» About this task: Copy out the data that follows exactly, leaving out no line.

(Dataset records)
_ _ _
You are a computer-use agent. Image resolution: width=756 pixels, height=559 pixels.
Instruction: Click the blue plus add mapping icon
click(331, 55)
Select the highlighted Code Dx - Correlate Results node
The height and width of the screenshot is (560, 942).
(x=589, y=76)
_ _ _
» Task solution:
You are a computer-use agent. Image resolution: width=756 pixels, height=559 pixels.
Instruction: Click the blue plus add mapping icon
click(331, 55)
Select the highlighted Code Dx - Correlate Results node
The height and width of the screenshot is (560, 942).
(x=589, y=76)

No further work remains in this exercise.